Câmara aprova urgência para projeto de anistia a atos antidemocráticos
A Câmara dos Deputados aprovou o requerimento de urgência para um projeto de anistia destinado aos envolvidos em atos antidemocráticos ocorridos desde outubro de 2022.
Essa aprovação do requerimento não significa a aprovação do projeto em si, mas acelera sua tramitação. Dessa forma, a proposta poderá ser levada diretamente ao plenário sem passar pelas comissões.
O presidente da Câmara designou um relator para revisar o texto do projeto. Hugo Motta (Republicanos-PB) escolheu o deputado Paulinho da Força (Solidariedade-SP) para essa função. Conforme mostrou reportagem do UOL, a intenção é que Paulinho elabore um texto que preveja a redução das penas para presos e condenados.
A proposta original, de autoria de Marcelo Crivella (Republicanos-RJ), prevê anistia para participantes de manifestações com motivações políticas e eleitorais, incluindo também aqueles que deram apoio com doações, logística e prestação de serviços.
Depois de sofrer alterações, o novo texto será apresentado pelo relator. Para ser aprovado, o projeto precisará da maioria simples, exigindo a presença de pelo menos 257 deputados para o quórum.

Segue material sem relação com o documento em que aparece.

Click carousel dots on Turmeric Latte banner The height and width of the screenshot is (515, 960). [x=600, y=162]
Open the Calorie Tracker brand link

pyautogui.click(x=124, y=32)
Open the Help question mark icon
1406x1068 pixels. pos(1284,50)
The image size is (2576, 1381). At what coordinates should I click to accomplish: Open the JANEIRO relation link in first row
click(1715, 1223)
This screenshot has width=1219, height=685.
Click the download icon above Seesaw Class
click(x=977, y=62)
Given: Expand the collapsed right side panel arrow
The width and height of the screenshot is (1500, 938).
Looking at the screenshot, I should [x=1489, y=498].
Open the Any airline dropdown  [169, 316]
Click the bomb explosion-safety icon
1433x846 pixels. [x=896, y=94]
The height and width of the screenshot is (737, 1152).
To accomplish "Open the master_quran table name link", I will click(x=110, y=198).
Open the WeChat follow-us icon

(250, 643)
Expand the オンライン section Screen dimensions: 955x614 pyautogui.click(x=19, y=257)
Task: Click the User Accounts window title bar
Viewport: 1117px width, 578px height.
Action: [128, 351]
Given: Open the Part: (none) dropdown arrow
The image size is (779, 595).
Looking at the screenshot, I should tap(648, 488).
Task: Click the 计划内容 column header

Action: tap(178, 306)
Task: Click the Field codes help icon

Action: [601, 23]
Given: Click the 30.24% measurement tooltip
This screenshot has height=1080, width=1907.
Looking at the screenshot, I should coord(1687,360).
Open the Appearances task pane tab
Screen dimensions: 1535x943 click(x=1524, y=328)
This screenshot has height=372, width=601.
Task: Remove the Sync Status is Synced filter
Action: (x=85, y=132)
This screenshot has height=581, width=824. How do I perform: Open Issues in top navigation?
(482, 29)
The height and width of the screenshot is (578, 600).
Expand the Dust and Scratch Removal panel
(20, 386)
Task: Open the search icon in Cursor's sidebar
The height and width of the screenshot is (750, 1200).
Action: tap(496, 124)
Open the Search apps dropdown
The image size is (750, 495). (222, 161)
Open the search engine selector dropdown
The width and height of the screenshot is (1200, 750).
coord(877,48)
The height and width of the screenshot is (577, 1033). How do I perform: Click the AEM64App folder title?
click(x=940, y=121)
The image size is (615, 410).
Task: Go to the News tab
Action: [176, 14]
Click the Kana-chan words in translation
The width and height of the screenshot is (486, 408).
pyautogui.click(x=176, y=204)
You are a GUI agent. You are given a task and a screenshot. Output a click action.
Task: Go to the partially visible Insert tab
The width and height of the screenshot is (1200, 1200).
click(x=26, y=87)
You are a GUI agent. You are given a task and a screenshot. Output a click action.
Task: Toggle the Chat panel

Após aprovação na Câmara, o projeto seguirá para o Senado, onde o presidente Davi Alcolumbre (União-AP) decidirá sobre a urgência e próxima votação. Alcolumbre é contrário à anistia ampla que abarque Jair Bolsonaro (PL) e apoia uma proposta de redução de penas, conhecida como “anistia light”, discutida com base em texto do senador Rodrigo Pacheco (PSD-MG). Essa versão é criticada por aliados de Bolsonaro, que foi condenado pelo STF a 27 anos e três meses por tentativa de golpe.
Caso o Senado aprove o texto da Câmara sem mudanças, o projeto será encaminhado para sanção presidencial. O presidente Lula já indicou que não é contra a redução de penas, mas afirmou que vetará anistia para Bolsonaro, podendo o Congresso derrubar esse veto.
Paulinho da Força declarou que trabalhará em diálogo com todos os partidos, governo, oposição e centro para construir o texto rapidamente. Em vídeo nas redes sociais, ele afirmou buscar a pacificação do país, destacando que não favorecerá extremos e pretende construir um projeto para a maioria dos brasileiros.
O argumento da pacificação tem sido usado para justificar o avanço da anistia, como também ressalta o presidente da Câmara sobre a escolha do relator, em quem confia para conduzir o tema com equilíbrio.